Diese beiden aktuellen Aussagen basieren zwar auf unterschiedlichen Fragestellungen. Ihnen gemeinsam ist jedoch eine enorme Brisanz, denn sie dienen als Grundlage für Planungen und Investitionen in der Energie- und Klimapolitik. Und offensichtlich liegen sie zueinander auf Kollisionskurs. Bei genauerem Hinschauen zeigt sich, dass die beiden Prognosen auf verschiedenen Methoden der Vorhersage basieren. Deshalb weisen sie nicht die gleiche Aussagesicherheit auf.

Schätzung auf der Basis plausibler Annahmen

Bei der ersten Aussage aus dem Bericht «World Energy Scenarios» bilden einerseits plausible Annahmen den Ausgangspunkt, beispielsweise über die Energiepolitiken der Länder oder die Akzeptanz von staatlichen Massnahmen. Andererseits werden aktuelle Trends hochgerechnet (extrapoliert), zum Beispiel der Kostenabfall der Photovoltaik oder das Wachstum von Wirtschaft und Bevölkerung. Mit einem Markt-Allokations-Modell wird aus diesen Annahmen der kostengünstigste Energiemix modelliert. So wurden zwei Szenarien durchgerechnet, die sich hauptsächlich durch weniger oder mehr staatliche Eingriffe unterscheiden. Das erste überschreitet die Zwei-Grad-Limite deutlich, das zweite ebenfalls, wenn auch weniger deutlich. Beide führen zu hohen Anteilen an fossiler Energie, wie eingangs zitiert. Mit einem postulierten raschen Durchbruch der CCS-Technik, also der Abscheidung und Speicherung von CO₂, hofft man, die Treibhauswirkung halbwegs in Grenzen halten zu können.

Christoph Frei, der Generalsekretär des World Energy Council, interpretierte diese Szenarien unserer Energiezukunft in Daegu als eine deutliche Warnung und Aufforderung, unser Kohlenstoffbudget in den Griff zu bekommen.

Prognose auf der Basis physikalischer Gesetze

Die zweite Aussage aus dem IPCC-Bericht bestätigt die schon länger bekannte Tatsache, dass unsere CO₂-Emissionen die Erdtemperatur ansteigen lassen.

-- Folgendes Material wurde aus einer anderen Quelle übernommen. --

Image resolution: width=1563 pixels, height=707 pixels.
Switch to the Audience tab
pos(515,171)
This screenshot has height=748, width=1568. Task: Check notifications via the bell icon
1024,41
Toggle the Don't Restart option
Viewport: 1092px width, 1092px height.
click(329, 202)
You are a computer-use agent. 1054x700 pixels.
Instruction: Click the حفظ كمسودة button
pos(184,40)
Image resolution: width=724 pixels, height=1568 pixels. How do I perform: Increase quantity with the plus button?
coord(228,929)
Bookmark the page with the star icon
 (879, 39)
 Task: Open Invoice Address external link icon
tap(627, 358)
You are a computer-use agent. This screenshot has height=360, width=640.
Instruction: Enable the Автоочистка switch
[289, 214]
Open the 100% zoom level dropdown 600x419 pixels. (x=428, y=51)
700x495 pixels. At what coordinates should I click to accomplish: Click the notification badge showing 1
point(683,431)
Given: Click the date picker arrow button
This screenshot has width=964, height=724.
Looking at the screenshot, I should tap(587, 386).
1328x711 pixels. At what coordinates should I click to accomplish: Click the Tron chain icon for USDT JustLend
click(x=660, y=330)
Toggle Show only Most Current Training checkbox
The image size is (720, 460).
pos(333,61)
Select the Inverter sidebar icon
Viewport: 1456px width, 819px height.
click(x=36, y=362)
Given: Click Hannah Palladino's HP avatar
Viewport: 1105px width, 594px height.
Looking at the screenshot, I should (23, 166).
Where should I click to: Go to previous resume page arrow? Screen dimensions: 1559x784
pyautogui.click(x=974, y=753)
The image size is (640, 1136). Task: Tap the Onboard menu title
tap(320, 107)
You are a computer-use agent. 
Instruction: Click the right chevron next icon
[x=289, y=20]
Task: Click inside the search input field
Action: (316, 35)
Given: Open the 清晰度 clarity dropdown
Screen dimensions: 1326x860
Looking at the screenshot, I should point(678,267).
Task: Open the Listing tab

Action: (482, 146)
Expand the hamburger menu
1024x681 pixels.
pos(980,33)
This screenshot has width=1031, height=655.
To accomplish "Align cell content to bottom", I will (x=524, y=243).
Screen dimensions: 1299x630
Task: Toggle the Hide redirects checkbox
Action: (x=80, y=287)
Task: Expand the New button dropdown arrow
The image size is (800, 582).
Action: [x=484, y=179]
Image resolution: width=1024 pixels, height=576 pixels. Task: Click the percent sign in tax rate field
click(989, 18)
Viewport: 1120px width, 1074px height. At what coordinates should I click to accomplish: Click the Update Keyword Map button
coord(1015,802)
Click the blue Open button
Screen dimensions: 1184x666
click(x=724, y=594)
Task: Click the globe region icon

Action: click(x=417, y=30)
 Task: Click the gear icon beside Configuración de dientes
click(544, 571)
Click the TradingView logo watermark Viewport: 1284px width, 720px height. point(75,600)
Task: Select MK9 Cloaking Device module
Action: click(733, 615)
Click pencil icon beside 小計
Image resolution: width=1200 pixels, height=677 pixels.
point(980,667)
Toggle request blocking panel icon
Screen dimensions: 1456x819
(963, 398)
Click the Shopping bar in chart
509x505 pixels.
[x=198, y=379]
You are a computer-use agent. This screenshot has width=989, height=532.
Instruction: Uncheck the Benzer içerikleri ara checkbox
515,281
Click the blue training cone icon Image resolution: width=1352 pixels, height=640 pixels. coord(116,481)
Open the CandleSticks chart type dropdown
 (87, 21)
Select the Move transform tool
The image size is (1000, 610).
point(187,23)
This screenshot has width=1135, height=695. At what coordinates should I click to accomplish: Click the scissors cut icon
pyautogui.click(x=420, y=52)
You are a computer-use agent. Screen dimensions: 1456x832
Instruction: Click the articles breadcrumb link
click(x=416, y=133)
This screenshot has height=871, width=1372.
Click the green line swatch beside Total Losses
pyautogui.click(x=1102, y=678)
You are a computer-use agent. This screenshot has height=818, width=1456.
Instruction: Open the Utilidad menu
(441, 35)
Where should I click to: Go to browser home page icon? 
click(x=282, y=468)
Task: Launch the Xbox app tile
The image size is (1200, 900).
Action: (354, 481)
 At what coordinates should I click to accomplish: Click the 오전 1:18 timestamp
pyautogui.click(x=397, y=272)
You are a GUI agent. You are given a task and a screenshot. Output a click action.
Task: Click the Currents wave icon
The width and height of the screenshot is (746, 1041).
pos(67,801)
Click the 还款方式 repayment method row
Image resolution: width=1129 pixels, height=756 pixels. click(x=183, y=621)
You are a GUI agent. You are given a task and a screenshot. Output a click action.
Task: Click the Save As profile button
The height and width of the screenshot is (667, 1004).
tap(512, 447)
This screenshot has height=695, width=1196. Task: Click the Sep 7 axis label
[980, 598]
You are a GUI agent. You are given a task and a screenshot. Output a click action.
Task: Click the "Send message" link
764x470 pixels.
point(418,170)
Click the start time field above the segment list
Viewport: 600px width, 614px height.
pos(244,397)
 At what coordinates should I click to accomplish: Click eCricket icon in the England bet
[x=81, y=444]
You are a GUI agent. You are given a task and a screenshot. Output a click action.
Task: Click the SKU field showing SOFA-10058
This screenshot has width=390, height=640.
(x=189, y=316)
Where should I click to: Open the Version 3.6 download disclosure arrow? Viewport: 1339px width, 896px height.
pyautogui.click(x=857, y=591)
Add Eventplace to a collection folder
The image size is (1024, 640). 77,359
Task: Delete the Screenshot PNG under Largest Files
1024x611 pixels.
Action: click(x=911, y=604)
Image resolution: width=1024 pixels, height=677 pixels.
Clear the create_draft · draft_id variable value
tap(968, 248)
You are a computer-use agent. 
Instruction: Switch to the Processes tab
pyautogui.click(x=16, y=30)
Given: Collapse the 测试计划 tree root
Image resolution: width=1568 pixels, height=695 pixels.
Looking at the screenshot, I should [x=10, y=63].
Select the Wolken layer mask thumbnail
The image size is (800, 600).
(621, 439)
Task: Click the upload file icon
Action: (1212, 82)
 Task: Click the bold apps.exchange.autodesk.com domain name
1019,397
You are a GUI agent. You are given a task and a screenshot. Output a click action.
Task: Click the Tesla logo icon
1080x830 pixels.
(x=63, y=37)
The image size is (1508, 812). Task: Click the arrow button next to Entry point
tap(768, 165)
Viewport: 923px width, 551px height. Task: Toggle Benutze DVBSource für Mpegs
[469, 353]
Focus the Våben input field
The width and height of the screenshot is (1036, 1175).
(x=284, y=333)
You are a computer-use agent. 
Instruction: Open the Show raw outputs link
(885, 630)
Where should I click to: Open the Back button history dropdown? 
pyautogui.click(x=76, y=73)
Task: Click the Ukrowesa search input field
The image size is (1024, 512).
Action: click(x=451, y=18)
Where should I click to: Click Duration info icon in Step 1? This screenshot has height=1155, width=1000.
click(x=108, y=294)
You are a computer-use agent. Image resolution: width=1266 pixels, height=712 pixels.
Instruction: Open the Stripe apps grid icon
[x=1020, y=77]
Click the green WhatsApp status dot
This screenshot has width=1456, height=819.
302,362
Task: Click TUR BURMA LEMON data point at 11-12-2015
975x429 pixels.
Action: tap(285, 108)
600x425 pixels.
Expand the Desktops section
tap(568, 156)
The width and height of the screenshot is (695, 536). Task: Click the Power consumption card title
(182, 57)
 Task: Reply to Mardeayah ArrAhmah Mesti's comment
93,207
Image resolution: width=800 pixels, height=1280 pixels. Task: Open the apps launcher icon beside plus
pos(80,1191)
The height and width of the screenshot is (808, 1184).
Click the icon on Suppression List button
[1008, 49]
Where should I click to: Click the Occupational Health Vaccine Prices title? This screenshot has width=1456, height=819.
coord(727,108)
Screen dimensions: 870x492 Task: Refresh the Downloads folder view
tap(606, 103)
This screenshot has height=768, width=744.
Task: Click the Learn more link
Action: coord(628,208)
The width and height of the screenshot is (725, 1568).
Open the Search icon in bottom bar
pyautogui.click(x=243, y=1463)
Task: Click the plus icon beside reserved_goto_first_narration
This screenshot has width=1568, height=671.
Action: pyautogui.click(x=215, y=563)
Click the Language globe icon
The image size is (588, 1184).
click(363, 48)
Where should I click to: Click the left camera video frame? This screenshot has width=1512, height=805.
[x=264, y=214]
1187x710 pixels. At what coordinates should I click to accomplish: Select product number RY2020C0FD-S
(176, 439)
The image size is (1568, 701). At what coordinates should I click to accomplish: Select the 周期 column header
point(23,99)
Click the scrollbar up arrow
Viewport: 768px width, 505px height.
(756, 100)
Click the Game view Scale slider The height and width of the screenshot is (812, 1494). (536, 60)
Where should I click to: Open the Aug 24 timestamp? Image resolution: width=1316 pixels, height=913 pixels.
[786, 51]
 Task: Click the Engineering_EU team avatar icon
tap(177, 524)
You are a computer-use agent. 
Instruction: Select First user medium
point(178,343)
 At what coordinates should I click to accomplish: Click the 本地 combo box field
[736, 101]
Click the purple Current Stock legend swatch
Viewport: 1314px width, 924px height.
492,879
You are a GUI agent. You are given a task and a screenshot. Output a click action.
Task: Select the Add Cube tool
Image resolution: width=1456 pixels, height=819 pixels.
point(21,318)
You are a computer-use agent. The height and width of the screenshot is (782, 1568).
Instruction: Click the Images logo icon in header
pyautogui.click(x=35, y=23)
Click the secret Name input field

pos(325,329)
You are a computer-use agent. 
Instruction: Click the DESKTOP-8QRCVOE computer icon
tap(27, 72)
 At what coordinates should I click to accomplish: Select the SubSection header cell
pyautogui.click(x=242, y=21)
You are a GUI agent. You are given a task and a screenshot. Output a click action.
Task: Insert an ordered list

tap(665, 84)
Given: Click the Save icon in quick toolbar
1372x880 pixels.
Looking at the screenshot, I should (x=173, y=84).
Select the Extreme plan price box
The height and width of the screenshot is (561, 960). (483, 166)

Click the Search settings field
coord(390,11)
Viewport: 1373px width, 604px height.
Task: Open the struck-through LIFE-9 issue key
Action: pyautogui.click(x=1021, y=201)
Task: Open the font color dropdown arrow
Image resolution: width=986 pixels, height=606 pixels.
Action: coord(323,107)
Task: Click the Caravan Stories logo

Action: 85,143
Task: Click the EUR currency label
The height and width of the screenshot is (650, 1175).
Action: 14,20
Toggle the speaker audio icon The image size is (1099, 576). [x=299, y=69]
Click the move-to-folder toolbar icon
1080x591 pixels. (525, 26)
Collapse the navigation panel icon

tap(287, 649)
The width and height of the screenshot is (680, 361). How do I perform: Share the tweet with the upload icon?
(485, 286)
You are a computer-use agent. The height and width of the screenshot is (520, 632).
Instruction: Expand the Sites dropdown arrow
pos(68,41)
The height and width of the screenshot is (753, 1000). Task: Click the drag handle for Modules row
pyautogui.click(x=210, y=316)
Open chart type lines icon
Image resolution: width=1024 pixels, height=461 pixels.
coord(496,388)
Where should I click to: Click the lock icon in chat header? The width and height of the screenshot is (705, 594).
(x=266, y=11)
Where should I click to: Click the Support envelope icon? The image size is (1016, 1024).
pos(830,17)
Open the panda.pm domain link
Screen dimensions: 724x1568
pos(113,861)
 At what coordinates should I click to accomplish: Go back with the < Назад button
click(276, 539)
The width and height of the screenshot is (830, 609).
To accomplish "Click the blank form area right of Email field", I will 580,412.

Eine riesige Fülle weltweiter Forschungsresultate seit dem letzten Bericht - zusammengefasst in 14 Kapiteln auf über 2000 Seiten - präzisiert nun diesen Befund. Für die vielen inzwischen gesicherten Erkenntnisse werden mehrfache, voneinander unabhängige Beweislinien wie Mess- und Rechenergebnisse angeführt. Der Zusammenhang zwischen Temperaturanstieg und emittiertem CO₂ kann allerdings nicht als scharfe Linie, sondern nur mit einem Toleranzbereich bestimmt werden (siehe Grafik). Der Grund dafür ist, dass einige Einflussfaktoren trotz grosser Fortschritte seit dem letzten IPCC-Bericht nicht genau beziffert werden können, etwa die Wirkung von Feinstaub und Wolken. Der Unsicherheitsbereich ist jedoch wegen des dominierenden Einflusses des CO₂ erstaunlich klein. Der Klimaforscher Richard Alley spricht deshalb von CO₂ als «Temperaturkontrollknopf» der Erde.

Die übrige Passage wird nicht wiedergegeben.